→ **Task brief**: Go through the records and filter out every line lacking the word "Bogor"; copy the lines that remain.

[Collected data entries]
__________
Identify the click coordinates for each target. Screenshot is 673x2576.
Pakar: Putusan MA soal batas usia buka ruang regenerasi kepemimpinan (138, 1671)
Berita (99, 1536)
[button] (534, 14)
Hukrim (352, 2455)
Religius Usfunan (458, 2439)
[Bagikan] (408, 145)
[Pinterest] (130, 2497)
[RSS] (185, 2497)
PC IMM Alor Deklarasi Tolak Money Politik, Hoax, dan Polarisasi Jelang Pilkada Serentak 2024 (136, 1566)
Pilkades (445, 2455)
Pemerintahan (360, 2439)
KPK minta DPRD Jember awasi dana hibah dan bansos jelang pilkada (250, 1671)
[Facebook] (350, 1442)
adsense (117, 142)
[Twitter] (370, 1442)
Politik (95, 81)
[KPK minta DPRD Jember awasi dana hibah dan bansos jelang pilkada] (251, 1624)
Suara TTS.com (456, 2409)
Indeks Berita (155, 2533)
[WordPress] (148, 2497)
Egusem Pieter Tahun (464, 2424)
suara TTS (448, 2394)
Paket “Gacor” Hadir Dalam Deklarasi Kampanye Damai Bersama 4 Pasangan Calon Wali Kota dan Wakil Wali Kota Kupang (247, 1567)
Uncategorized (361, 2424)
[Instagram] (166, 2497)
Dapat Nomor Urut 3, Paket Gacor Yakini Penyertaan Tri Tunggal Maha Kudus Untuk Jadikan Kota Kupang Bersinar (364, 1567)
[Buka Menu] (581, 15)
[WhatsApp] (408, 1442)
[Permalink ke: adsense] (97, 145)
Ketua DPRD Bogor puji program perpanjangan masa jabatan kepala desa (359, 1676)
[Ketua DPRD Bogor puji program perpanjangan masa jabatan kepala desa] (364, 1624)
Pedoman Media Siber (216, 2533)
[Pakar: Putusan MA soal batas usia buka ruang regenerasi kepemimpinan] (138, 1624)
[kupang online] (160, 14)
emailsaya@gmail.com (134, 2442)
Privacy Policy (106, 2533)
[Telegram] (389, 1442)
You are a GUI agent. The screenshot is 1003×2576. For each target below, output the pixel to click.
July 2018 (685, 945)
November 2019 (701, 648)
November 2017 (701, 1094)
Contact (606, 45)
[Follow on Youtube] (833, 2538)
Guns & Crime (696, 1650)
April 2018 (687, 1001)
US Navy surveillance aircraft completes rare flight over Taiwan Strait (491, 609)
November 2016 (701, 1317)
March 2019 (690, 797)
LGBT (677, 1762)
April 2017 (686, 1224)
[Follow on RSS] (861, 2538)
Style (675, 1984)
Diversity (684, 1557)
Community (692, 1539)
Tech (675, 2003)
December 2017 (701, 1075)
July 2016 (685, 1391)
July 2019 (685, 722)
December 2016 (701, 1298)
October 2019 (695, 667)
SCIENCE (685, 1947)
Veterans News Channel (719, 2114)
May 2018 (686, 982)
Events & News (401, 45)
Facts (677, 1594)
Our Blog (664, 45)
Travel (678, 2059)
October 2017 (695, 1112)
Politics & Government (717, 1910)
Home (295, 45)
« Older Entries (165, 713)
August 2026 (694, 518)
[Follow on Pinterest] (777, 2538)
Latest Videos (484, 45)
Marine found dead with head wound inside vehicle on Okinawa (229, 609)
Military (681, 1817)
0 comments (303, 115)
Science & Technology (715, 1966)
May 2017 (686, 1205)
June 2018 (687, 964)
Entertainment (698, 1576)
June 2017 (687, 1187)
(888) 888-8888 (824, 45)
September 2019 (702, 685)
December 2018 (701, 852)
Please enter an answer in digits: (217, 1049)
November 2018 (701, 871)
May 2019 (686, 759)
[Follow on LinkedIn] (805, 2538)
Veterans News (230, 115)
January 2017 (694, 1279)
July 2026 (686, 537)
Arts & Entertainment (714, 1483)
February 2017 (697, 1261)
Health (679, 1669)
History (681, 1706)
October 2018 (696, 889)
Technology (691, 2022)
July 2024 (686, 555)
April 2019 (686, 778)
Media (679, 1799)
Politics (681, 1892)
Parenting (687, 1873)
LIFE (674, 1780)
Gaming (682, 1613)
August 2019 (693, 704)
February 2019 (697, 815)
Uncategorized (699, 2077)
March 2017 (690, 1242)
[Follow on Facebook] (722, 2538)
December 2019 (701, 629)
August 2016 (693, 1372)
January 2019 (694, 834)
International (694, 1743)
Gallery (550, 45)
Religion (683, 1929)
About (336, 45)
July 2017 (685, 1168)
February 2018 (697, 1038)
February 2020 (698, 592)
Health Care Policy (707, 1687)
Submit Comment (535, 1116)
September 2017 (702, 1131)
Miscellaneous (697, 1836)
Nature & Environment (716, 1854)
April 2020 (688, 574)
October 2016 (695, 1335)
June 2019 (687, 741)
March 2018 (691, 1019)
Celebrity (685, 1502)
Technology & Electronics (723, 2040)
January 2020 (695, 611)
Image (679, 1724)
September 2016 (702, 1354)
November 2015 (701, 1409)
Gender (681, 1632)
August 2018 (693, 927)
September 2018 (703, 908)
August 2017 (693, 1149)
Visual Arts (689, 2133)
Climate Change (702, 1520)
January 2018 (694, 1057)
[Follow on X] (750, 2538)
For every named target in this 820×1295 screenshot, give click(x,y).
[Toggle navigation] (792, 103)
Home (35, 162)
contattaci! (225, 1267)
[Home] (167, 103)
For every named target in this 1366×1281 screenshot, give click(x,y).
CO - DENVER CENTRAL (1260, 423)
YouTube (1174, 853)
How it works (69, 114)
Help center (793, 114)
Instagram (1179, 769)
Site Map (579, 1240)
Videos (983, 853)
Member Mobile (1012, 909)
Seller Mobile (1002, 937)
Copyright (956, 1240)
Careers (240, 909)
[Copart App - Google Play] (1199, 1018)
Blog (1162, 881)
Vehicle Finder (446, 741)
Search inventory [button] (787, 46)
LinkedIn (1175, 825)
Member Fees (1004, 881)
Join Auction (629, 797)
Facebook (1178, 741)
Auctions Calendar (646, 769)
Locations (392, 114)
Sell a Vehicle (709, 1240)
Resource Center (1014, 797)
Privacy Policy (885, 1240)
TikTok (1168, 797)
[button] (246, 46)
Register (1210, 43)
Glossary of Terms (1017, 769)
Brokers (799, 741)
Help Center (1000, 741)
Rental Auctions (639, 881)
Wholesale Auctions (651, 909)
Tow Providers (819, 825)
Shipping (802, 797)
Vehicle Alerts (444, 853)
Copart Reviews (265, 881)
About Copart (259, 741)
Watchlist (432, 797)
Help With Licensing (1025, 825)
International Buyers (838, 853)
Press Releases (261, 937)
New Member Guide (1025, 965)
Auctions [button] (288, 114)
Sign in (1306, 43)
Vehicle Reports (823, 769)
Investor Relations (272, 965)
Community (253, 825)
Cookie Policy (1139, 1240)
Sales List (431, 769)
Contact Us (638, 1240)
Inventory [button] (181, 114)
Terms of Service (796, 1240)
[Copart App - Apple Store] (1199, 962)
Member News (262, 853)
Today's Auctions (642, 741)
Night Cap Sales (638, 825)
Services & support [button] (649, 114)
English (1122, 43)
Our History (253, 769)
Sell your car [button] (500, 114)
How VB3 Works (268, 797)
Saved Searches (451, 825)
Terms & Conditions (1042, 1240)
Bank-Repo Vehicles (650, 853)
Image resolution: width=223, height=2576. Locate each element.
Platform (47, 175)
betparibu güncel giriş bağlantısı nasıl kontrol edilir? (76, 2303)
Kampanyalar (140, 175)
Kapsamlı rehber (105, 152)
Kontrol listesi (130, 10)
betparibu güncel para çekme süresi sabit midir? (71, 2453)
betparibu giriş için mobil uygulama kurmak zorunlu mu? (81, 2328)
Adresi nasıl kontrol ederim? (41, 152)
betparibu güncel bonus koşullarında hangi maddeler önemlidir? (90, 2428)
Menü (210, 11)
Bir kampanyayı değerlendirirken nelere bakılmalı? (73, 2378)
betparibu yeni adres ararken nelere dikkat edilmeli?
__________
→ **Reply to the exercise**:
Ketua DPRD Bogor puji program perpanjangan masa jabatan kepala desa (359, 1676)
[Ketua DPRD Bogor puji program perpanjangan masa jabatan kepala desa] (364, 1624)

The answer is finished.